- [EXERCISE TEXT]:
_____
Is bird flu evolving? ask many readers. Numerous warnings that the Avian Influenza virus will mutate and cause a pandemic have been in the scientific news services over the last few months. As a result we have received many questions about whether the virus is evolving.

Editorial Comment: Bird flu is one of a number of variants of the Influenza A virus. This virus does undergo regular and sometimes rapid changes that enable it to cause epidemics in birds, animals and people, but these are not evolution.

The most important way that viruses can change in a way that enables them to move to different hosts is reassortment. This occurs when two varieties of virus infect the same host. When viruses infect cells the virus is disassembled and then re-made. If two viruses infect one cell, genes from each virus can be mixed during the reassembly process. This type of re-mixing probably caused the recent SARS outbreak. Viral reassortment facilitates the movement of a virus between hosts. For example, some flu viruses can infect birds and pigs. Others can infect pigs and humans. Therefore, a bird virus and a human virus may meet in a pig and mix some genes, and the recombined bird virus can now infect humans. This does not involve making new genes, just re-distributing existing genes, so it is not evolution in any Darwinian, Neo Darwinian or Gouldian sense. They start and finish the same Kind of virus, but receive a new label as “Influenza A Virus variation (new number or letter)”.

Viruses can also change due to mutation, i.e. copying errors of their genes. Flu viruses are rather prone to this because their genetic information is stored on single stranded RNA instead of DNA, and RNA is not copied as accurately as DNA. DNA has two complementary strands of code letters, so each strand can act as a means of cross checking the stored information, but flu virus RNA has only one strand, so it has only one copy of each gene. When DNA is replicated an enzyme named DNA polymerase not only makes new copies, but also checks them for accuracy and edits any mistakes. The RNA copying enzyme does not have such a Check/Edit function, so any mistakes are left uncorrected.
_____
(Collected data entries)
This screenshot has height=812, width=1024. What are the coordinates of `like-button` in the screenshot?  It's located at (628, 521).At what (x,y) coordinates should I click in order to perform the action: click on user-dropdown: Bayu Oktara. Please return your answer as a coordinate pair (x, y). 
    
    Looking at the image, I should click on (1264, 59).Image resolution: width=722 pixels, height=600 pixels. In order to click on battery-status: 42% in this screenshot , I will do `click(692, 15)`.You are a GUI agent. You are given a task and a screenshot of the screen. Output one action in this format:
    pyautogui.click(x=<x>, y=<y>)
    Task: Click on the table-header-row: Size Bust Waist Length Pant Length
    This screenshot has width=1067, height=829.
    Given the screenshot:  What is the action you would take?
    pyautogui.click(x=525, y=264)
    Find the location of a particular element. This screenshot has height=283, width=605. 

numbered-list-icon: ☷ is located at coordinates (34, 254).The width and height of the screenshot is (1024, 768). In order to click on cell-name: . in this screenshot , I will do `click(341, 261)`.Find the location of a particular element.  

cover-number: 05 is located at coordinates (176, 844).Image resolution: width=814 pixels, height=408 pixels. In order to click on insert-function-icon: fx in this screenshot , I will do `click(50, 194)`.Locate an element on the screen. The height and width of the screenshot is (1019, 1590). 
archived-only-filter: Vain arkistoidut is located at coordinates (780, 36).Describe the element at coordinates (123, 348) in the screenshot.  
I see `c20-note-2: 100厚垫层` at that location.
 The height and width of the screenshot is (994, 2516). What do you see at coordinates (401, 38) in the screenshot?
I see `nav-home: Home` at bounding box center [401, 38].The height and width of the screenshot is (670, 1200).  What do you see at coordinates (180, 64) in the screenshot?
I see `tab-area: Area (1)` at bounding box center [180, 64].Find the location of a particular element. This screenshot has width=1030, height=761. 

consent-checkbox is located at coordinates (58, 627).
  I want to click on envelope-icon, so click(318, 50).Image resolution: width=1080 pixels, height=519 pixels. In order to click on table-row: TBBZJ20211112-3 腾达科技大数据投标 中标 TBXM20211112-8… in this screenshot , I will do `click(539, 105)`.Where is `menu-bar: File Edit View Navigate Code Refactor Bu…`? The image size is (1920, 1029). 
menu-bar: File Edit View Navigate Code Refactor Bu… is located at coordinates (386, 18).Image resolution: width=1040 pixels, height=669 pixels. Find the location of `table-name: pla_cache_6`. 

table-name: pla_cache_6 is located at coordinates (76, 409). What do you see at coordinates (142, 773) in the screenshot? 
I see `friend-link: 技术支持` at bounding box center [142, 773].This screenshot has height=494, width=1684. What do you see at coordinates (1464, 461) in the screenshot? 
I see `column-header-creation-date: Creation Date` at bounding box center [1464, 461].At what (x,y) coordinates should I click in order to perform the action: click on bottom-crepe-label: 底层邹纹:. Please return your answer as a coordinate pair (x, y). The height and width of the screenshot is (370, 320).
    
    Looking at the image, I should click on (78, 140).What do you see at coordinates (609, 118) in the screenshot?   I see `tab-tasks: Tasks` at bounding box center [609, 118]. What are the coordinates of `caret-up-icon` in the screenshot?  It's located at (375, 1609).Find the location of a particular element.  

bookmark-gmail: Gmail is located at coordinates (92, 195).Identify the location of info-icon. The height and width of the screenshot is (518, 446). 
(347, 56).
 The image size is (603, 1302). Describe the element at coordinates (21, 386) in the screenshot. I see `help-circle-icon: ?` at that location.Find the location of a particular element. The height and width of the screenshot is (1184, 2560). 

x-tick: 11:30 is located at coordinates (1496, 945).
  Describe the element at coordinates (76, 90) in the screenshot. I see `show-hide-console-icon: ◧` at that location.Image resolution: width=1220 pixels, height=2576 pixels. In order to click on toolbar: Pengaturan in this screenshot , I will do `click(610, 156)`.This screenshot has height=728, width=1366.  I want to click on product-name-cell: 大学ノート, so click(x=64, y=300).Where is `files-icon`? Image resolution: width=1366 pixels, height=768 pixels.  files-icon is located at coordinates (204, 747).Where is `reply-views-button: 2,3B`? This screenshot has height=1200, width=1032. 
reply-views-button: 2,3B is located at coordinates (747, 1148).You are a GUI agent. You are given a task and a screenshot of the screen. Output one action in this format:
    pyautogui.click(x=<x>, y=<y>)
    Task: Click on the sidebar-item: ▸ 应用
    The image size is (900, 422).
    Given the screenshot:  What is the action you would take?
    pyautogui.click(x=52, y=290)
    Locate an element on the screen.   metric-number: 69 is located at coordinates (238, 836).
_____
- [HOW TO COMPLETE THIS TASK]:
Please copy, word for word, the part of the bird flu text that opens with the words containing "Is bird flu" and closes with "virus is evolving.". This data was taken from a different source.

- [EXERCISE SOLUTION]:
Is bird flu evolving? ask many readers. Numerous warnings that the Avian Influenza virus will mutate and cause a pandemic have been in the scientific news services over the last few months. As a result we have received many questions about whether the virus is evolving.